Moreover, as noted in previous SNF PPS final rules (most recently the
one for FY 2016 (80 FR 46476)), the category of small rural hospitals
would be included within the analysis of the impact of this proposed
rule on small entities in general. As indicated in Table 19, the effect
on facilities is projected to be an aggregate positive impact of 2.1
percent. As the overall impact on the industry as a whole is less than
the 3 to 5 percent threshold discussed above, the Secretary has
determined that this proposed rule would not have a significant impact
on a substantial number of small rural hospitals.

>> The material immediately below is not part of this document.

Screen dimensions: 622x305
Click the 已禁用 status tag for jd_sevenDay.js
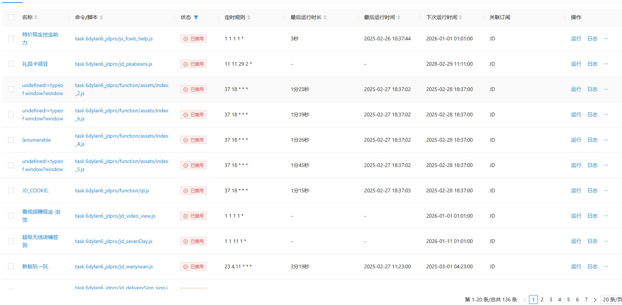coord(193,241)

C. Unfunded Mandates Reform Act Analysis
Section 202 of the Unfunded Mandates Reform Act of 1995 (UMRA) also
requires that agencies assess anticipated costs and benefits before
issuing any rule whose mandates require spending in any 1 year of $100
[[Page 24280]]
million in 1995 dollars, updated annually for inflation. In 2016, that
threshold is approximately $146 million. This proposed rule does not
include any mandate on state, local, or tribal governments in the
aggregate, or by the private sector, of $146 million.
D. Federalism Analysis
Executive Order 13132 establishes certain requirements that an
agency must meet when it issues a proposed rule (and subsequent final
rule) that imposes substantial direct requirement costs on state and
local governments, preempts state law, or otherwise has federalism
implications. This proposed rule would have no substantial direct
effect on state and local governments, preempt state law, or otherwise
have federalism implications.
E. Congressional Review Act
This proposed regulation is subject to the Congressional Review Act
provisions of the Small Business Regulatory Enforcement Fairness Act of
1996 (5 U.S.C. 801 et seq.) and has been transmitted to the Congress
and the Comptroller General for review. In accordance with the
provisions of Executive Order 12866, this proposed rule was reviewed by
the Office of Management and Budget.
Dated: April 6, 2016.
Andrew M. Slavitt,
Acting Administrator, Centers for Medicare & Medicaid Services.
Dated: April 14, 2016.
Sylvia M. Burwell,
Secretary, Department of Health and Human Services.